Klaus, pego em flagrante, corou. "Ach... É um mal-entendido! Eu só estava... examinando melhor", gaguejou, em um português carregado de sotaque.

Poucos minutos depois, uma viatura da Polícia Militar chegou ao local. O soldado Ramos, um carioca da gema, ouviu a versão de Seu Alberto e de sua neta. Klaus, cada vez mais nervoso, insistia: "Isto é um absurdo! Sou cidadão austríaco! Vocês não podem me prender. Isto vai virar um incidente diplomático! Vou ligar para o consulado!"

O soldado Ramos, com a paciência de quem já lidou com muito turista achando que as leis do país não se aplicam a ele, apenas anotou os dados em sua caderneta.

"Senhor Klaus, o senhor está no Brasil. Aqui, a lei é uma só para todos. Furto é crime, não importa se o dono da loja é brasileiro, se a vítima é austríaca ou se o ladrão é marciano. Aconteceu aqui, cai sob a lei daqui."

Klaus foi conduzido à delegacia para prestar depoimento. Na sala de interrogatórios, a Dra. Beatriz Costa, uma delegada jovem mas com autoridade inquestionável, explicou a ele a fundação legal daquela situação.
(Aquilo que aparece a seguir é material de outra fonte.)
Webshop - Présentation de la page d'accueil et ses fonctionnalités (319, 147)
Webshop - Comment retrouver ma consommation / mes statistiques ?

"Sr. Berger", disse ela, segurando uma cópia do Código Penal. "O senhor cometeu um furto, crime previsto no artigo 155, em território nacional. O Art. 5º deixa muito claro: a lei brasileira se aplica a qualquer crime cometido dentro do nosso território. A sua nacionalidade é irrelevante para este fato."

Ela ergueu a mão para conter seu próximo protesto. "Isso não significa que desrespeitaremos seus direitos. Você terá um tradutor, poderá contactar o consulado austríaco – o que é um direito seu por regras de direito internacional – e terá amplo direito de defesa. Mas a jurisdição, a competência para julgar o que aconteceu dentro dessas fronteiras, é nossa. Esse é um princípio básico da soberania de qualquer nação."

Klaus, que esperava uma solução rápida com uma ligação para uma autoridade superior, sentou-se, atordoado. A realidade era bem diferente daquilo que ele via em filmes. Não havia "passagem livre" para estrangeiros.

O desfecho foi rápido. Como era primário e o valor do objeto era relativamente baixo, Klaus foi liberado após assinar um Termo Circunstanciado e se comprometer a comparecer à Justiça. A estatueta foi devolvida a Seu Alberto, que, num gesto de magnanimidade que só um bom carioca tem, disse não querer prosseguir com a queixa se Klaus se desculpasse e pagasse pelo objeto.

Envergonhado e aliviado, Klaus pagou. Antes de sair, o soldado Ramos deu-lhe um conselho amigo: "Em todo lugar do mundo, moço, o que rege as ações das pessoas é a lei da terra. Aqui não é diferente. Aproveite o resto das suas férias, mas aproveite dentro da lei."

Klaus saiu da delegacia não apenas com uma lição sobre o artesanato brasileiro, mas com um profundo respeito pelo Art. 5º e pelo princípio que sustenta a ordem em qualquer país: dentro de suas fronteiras, sua lei é soberana. A justiça, afinal, tem endereço certo.